Since allocation of school funds is tied to enrollment, the theory is that schools seeking students will compete, not only on standards and their measures, but also on the basis of any other factor that's important to parents and students.

School Choice efforts include charter schools, magnet schools and voucher programs. The idea is to give public and private schools more freedom to experiment thereby accelerating the identification of viable formulas for improved leaning. Studies have shown this to be the case as the average of charter school outcomes is similar to that of public schools while variation among charter schools is much greater. Therefore, some charter schools are substantially better and should be emulated while others are substantially worse and should be shut down or reorganized. It's exactly this kind of variety and freedom that school choice advocates seek.

School choice can incorporate Highly Qualified Teachers and Personalized Learning. Indeed, since both of these theories have been shown to be effective, the expectation is that schools that incorporate these principles will be the best rated and will attract more students.

Variation: Small Classes
The small classes movement is based on studies showing that students learn better in smaller classes – all other factors being equal. But other factors are not equal. Lowering the student:teacher ratio costs a lot of money and other factors such as teacher skill have a greater impact than class size. For example, when California mandated smaller classes they had to hire many more teachers. For at-risk populations, the impact of less-experienced teachers overcame the benefits of smaller classes resulting in lower performance instead of the expected improvement.

Variation: No Excuses
The No Excuses model centers on maintaining high expectations for student performance without making excuses for external issues such as background, troubles at home and so forth. It's associated with charter management organizations such as KIPP and BES. Proponents emphasize pillars such as college expectations, culture of respect, voluntary participation and high discipline. They also have extended hours and extended school years. A key value is the whole school's commitment to each student's success. If a student is struggling or falling behind, they discover that early and engage counseling, tutoring and other supports to ensure the student succeeds.

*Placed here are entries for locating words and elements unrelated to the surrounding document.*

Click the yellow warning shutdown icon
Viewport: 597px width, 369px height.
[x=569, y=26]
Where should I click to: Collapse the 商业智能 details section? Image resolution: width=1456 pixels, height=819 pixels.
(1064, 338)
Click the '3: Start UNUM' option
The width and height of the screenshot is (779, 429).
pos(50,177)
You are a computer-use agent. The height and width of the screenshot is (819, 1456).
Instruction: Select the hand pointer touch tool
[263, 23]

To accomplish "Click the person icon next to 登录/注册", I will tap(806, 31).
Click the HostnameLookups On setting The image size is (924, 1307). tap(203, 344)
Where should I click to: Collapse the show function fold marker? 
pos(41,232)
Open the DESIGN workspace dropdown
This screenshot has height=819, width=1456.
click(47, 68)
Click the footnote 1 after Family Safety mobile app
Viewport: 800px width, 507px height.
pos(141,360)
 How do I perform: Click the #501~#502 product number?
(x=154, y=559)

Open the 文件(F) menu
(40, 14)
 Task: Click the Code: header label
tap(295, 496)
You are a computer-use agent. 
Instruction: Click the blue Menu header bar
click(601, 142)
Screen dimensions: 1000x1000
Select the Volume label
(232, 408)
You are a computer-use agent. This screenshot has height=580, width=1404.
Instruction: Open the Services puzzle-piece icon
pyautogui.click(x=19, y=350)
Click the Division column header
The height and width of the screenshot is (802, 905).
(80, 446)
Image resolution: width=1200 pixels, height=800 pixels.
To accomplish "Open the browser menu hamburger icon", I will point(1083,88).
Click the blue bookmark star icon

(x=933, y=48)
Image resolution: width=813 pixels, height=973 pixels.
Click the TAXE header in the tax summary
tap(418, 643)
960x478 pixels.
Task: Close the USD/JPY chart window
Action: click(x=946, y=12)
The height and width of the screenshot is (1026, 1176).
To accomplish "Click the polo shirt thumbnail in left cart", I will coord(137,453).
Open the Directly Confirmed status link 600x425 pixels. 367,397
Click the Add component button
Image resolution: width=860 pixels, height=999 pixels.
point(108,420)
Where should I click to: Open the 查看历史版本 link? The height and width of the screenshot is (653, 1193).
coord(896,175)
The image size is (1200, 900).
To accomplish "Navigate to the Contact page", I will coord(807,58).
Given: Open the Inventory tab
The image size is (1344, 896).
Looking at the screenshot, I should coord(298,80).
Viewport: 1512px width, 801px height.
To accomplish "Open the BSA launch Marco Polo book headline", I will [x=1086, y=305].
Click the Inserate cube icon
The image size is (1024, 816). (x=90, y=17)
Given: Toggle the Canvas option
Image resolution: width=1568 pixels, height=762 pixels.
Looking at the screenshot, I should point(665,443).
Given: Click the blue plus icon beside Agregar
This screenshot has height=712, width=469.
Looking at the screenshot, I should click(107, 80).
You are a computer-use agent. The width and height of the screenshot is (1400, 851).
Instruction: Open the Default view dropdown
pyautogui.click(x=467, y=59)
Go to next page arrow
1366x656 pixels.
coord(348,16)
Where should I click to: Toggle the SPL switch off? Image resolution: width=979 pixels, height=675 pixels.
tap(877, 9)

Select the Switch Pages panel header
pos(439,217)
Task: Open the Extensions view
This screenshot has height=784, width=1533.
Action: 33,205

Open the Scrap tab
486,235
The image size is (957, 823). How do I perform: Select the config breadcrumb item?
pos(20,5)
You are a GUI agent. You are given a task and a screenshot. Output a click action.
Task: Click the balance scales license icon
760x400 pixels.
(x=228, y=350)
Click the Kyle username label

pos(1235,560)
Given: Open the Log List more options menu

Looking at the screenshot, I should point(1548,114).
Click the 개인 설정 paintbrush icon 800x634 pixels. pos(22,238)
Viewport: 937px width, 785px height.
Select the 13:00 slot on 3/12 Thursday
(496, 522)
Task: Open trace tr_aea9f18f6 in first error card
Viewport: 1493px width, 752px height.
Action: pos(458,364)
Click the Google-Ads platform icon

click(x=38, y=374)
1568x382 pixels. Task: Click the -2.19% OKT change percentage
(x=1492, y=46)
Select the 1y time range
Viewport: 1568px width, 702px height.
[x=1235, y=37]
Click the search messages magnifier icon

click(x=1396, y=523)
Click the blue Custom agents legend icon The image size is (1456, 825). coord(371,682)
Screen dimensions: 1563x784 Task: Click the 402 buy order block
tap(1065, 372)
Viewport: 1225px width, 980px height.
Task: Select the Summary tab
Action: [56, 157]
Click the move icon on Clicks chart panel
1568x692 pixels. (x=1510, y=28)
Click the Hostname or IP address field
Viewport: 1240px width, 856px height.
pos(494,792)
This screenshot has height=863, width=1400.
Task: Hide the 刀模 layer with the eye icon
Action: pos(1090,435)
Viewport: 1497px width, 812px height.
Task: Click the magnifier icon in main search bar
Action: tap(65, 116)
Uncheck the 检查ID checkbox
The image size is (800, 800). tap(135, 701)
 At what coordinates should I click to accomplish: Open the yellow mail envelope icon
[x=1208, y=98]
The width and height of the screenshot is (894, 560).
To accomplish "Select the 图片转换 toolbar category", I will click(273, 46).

No Excuses engages all three theories, overall school performance is measured, they hire and train highly effective teachers and they adapt the learning environment to the needs of individual students, albeit most No Excuses schools do adaptation with limited use of technology. Over the last decade, No Excuses schools have demonstrated that background factors can, indeed, be overcome by a supportive school structure. On the other hand, their high reliance on supportive interventions sometimes leaves students underprepared for the independent learning discipline required in college. Recognizing this, No Excuses organizations are updating their practices to better train students to become independent learners.

~ ~ ~ ~ ~

As with the variations listed here, most reform projects mix two or more of these theories. Even NCLB includes a mandate for Highly Qualified Teachers. Personalized Learning efforts are more common at charter schools than conventional public schools.

Education Reform will remain an important part of our civic dialog for a long time. Unsurprisingly, it means different things to different people. For some it's a moral crusade. To those being asked or forced to reform it's more threatening. All too often arguments about reform neglect the research (which is abundant) and fail to fully express the theories on which they are based. That shouldn't be the case as there are decades worth of data and studies behind each of these theories – sufficient for advocates and policy makers to make informed decisions.

The data tells those of us seeking to eliminate poverty that incremental improvement to existing schools is insufficient. Personalized learning with an eye toward training independent learners seems to be the most promising approach. Deploying this at scale requires whole-school changes to the way programs are funded, to the choices of curriculum and technology, and to the roles of educators.